MENTION of "The Challenge" in the wine world used to signal some discussion about how the embattled French might get their own back on the Aussies or how your local wine merchant could survive the onslaught from the supermarket up the road. It's changing, I notice. The Challenge is now the International Wine Challenge - the biggest and most influential wine competition of them all. The results of this year's monster blind sampling of 6,500 wines from 33 countries by 350 tasters have just been announced in the October issue of Wine magazine.

The world has gone awards crazy. Every year, it seems, there's more hullaballoo about Oscars and Best Dressed Lists, Egon Ronay and the Booker. It's difficult not to be slightly cynical about them all - to see them as marketing jamborees which would never have acquired a quarter of their clout if we, the pathetically impressionable public, didn't cling so cravenly to their judgments. In the case of the Wine Challenge, it's particularly easy to be cowed by the verdicts of so many experts. Don't be. Peruse the lists of winners by all means and sample away, but form your own opinion.

It's a well known fact that some wines that do well in competitions are much less seductive when you set out to drink a few glasses, rather than assess them in a mouthwash sort of way. It's also worth remembering that one of the great things about wine is that individual taste overrides all the absolutes. One man's Moet is another man's Pol Roger. I say this having just sampled a few gold and silver medal winners that I would never wish to encounter again, even if I drink to be a hundred.

Now, with that splenetic little warning out of the way, on to the positive aspects of the Challenge for consumers. The main one, I think, is that the competition inevitably draws attention to inexpensive wines of quality. After the three rigorous rounds of tasting required to select 1,750 medal winners, humble bottles can win their way through to glory as readily as some of the most famous wines in the world.

READ MORE

It's no surprise, this year, to see Dom Perignon, Chateau Lynch Bages, Chateau l'Angelus and Robert Mondavi's Opus One up near the top of the listings (again). Equally, if you've ever had so much as a mouthful of the dazzling Alsace wines of Zind Humbrecht, you'll hardly be shocked to find Olivier Humbrecht voted White Win Maker of the Year. The same is true of the Red Wine Maker of the Year, Paul Draper of Ridge Vineyards in California, whose wines caused such a stir at James Nicholson's tasting in Dublin the other week.

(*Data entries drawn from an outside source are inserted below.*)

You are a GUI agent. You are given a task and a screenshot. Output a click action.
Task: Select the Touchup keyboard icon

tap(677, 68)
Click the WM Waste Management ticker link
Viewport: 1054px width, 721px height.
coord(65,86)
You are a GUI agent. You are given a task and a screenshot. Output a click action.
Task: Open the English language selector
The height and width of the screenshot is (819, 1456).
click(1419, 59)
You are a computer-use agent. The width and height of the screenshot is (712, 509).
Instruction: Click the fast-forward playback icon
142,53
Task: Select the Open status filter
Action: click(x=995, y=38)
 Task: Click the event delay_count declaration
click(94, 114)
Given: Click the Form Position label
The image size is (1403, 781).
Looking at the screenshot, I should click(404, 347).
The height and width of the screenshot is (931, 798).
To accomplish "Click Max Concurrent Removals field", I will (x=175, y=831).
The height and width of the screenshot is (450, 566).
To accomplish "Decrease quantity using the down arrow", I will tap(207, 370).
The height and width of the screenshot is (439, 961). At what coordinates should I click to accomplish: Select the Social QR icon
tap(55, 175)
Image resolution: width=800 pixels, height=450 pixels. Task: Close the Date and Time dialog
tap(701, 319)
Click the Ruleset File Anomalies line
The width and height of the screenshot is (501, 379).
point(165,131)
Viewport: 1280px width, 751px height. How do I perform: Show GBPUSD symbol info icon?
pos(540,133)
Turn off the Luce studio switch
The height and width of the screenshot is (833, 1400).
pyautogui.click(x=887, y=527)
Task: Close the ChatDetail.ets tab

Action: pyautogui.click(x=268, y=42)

No, the main intrigue is in the everyday drinking department. It's there that I've concentrated my own tasting activity in the past week, choosing some of the best bargains for the list below. With one exception, I've kept to the trophy and gold and silver medal winners: since there are hundreds of these it seems rather pointless to trawl for star performers in the bulging ranks of bronze medallists and commendations.

The net result is a tiny shortlist, all the same, from a competition so comprehensive in its range that it takes days to digest the results in print, never mind as liquid. It must also be noted that, with every year that passes (12 to date), more and more of the honoured wines are available in Ireland. Maybe, in other words, you'd be well advised to seek out the gold backed October issue of Wine. It's £3.75 sterling, from leading newsagents and some wine shops. Now look what's happened! I've ended up on the side of the slick marketing people.